## Source records
-=-=-

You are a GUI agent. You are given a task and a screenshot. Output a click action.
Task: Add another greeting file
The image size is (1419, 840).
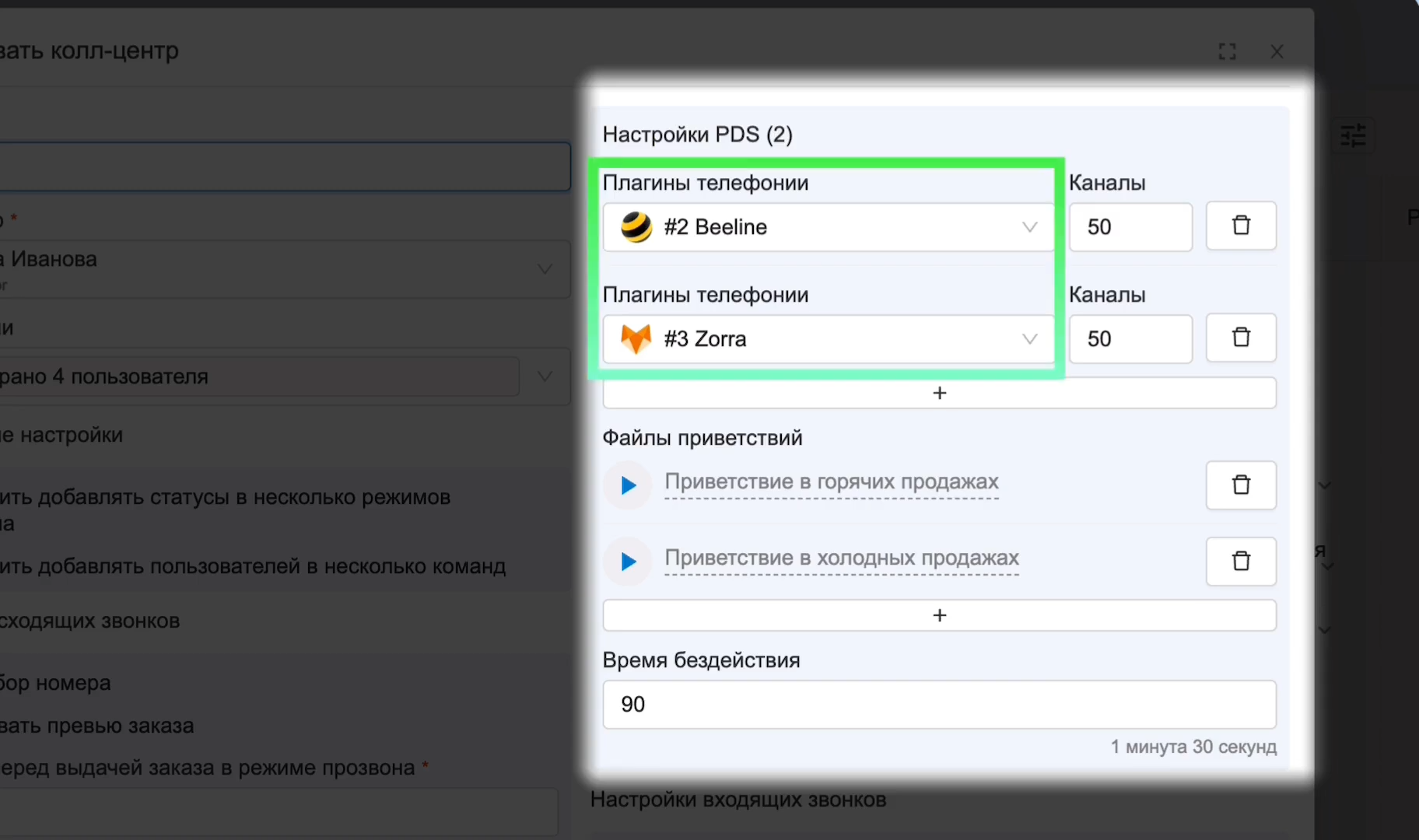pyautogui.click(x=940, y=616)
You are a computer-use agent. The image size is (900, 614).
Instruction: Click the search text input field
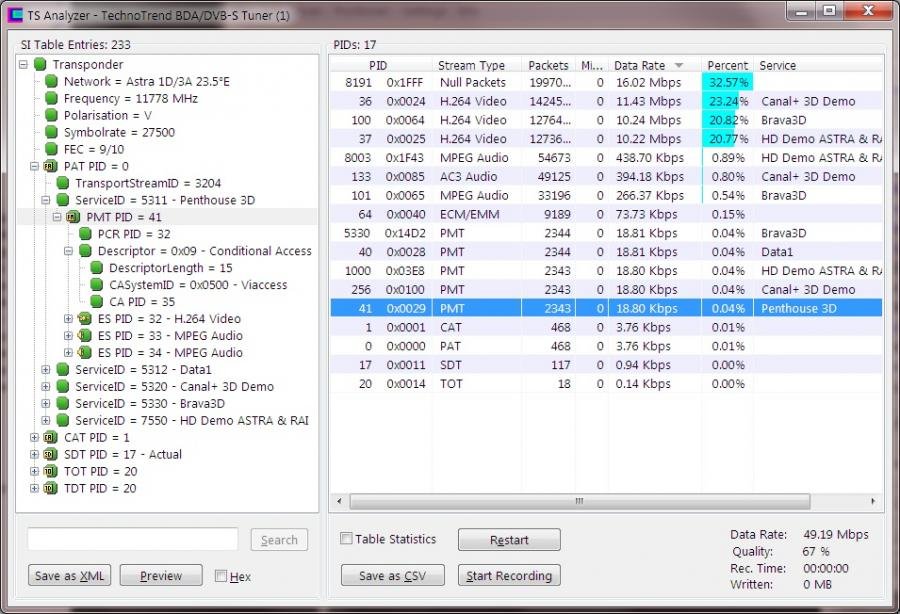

-=-=-

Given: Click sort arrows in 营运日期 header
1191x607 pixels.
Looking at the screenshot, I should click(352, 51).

-=-=-

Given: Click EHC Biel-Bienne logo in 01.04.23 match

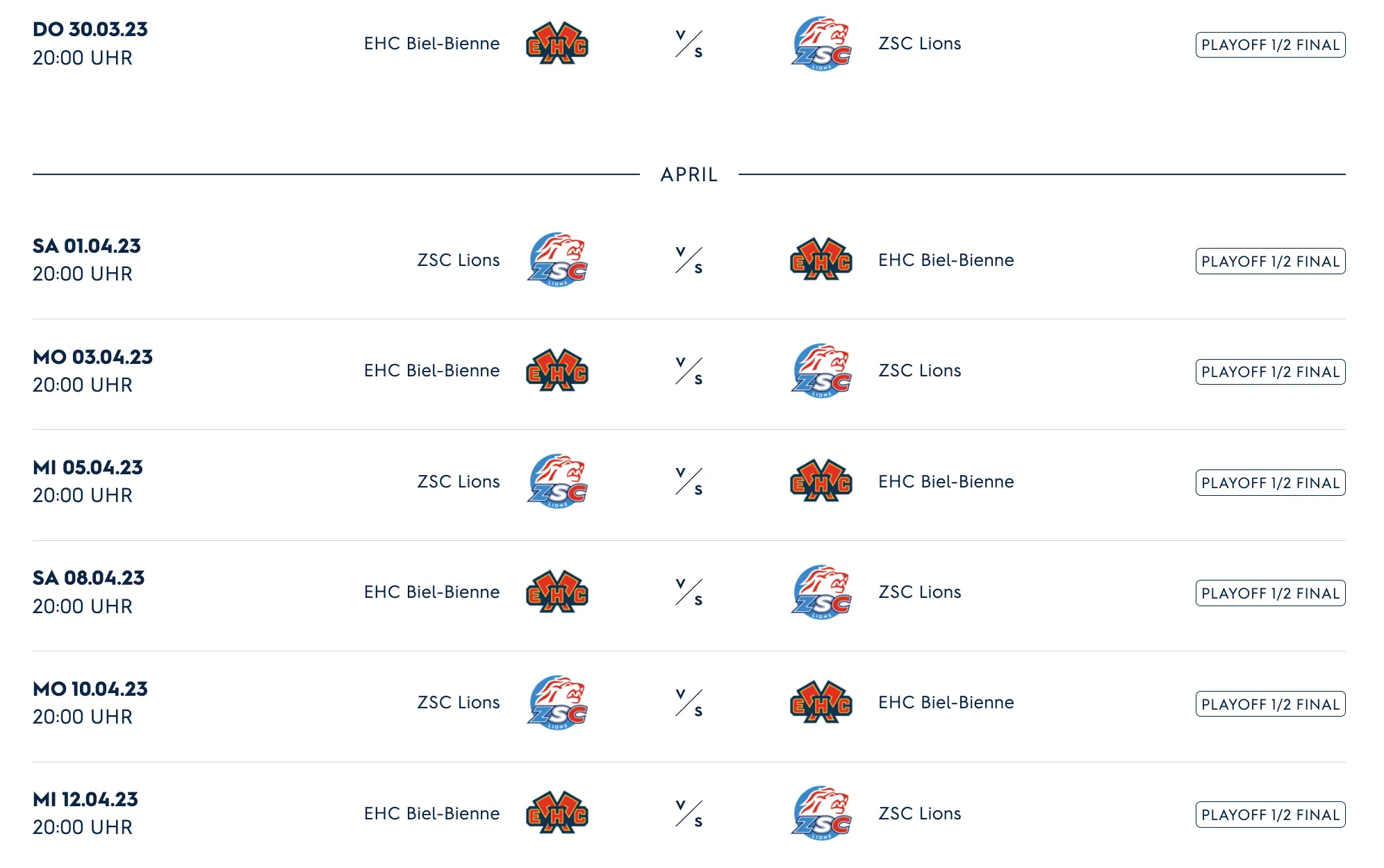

-=-=-

## What you are asked to do
Return every line of the listing that has the word "agent" in it.

## Solution to this problem
You are a GUI agent. You are given a task and a screenshot. Output a click action.
You are a computer-use agent. The image size is (900, 614).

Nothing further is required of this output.